When I first started writing this blog, I would write it after I got home from being with Robb in the hospital. I would be exhausted, and generally would have only the vaguest idea of what I was going to say. I would purge the experiences of the day, and then go to bed.
Then later, I had more time to reflect on what I was going to say. Some entries were the product of a lot of reflection. Some were more off the cuff.
Today, I'm at a bit of a loss for what to write.
It turns out that Highland Hospital, where Robb spent the first week, and where he visits his neurosurgeon, has not sent any of the records of Robb's follow-up care to the insurance company. Nothing from a doctor's visit, none of the xrays. (They have, however, continued to send bills to my HMO, and I get no fewer than three letters about that every week.)

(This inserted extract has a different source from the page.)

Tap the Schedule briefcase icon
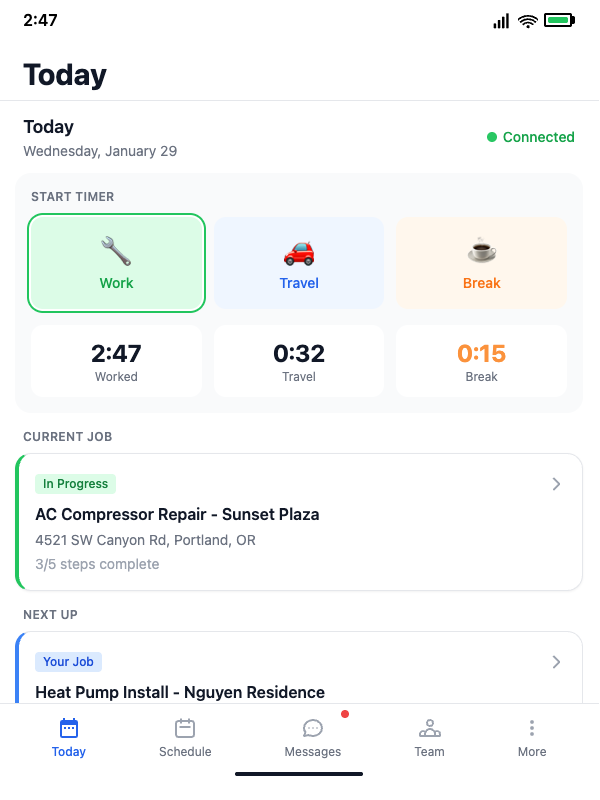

So, because the insurance company is missing documentation of this aspect of Robb progress, they sent us to another physician for a second opinion. In this case, Robb was seen by a orthopedic surgeon in San Francisco. The insurance company needs some information from a doctor, regarding where Robb is in his recovery, and what an expected outcome might be.

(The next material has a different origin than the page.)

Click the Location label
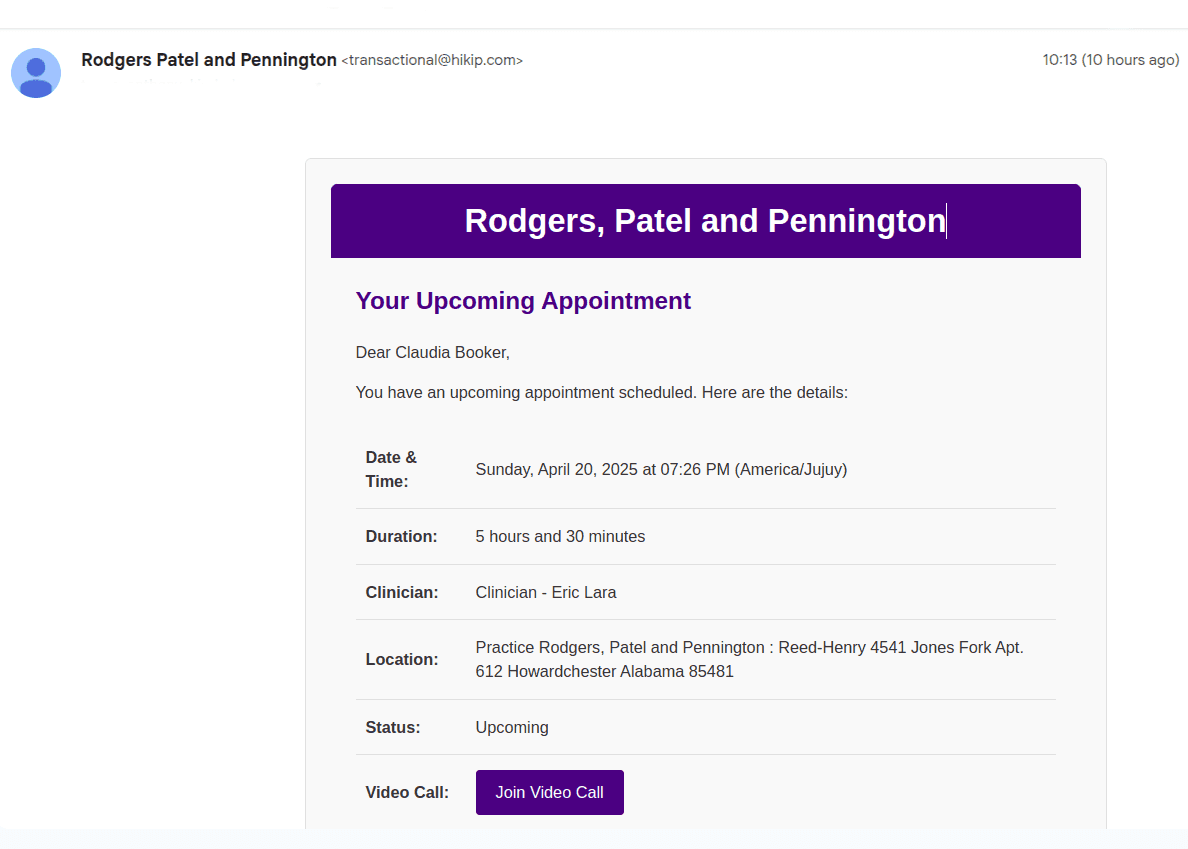This screenshot has width=1188, height=849. pyautogui.click(x=402, y=660)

We had a fairly long interview with the physician's assistant, and then the doctor met with us. Unlike most of the medical professionals we've met with so far, this doctor gave a pretty dire prognosis. He told Robb that, given the severity of his injury, Robb had better figure out what he was going to do with the rest of his life, because it was likely that he would be permanently disabled. He told Robb that he would have to "get over" his fatigue, and find the energy to create a new life. He also said that Robb would be under the care of a urologist for the rest of his life.
When he left the room, I looked at Robb and Linda our nurse case manager and said, "Well! That was blunt and harsh."
Robb and I both agree that we will accept whatever we end up with, but we both steadfastly believe that there can be a good outcome to all of this.
We have to believe that things will turn out well, and keep working toward that goal.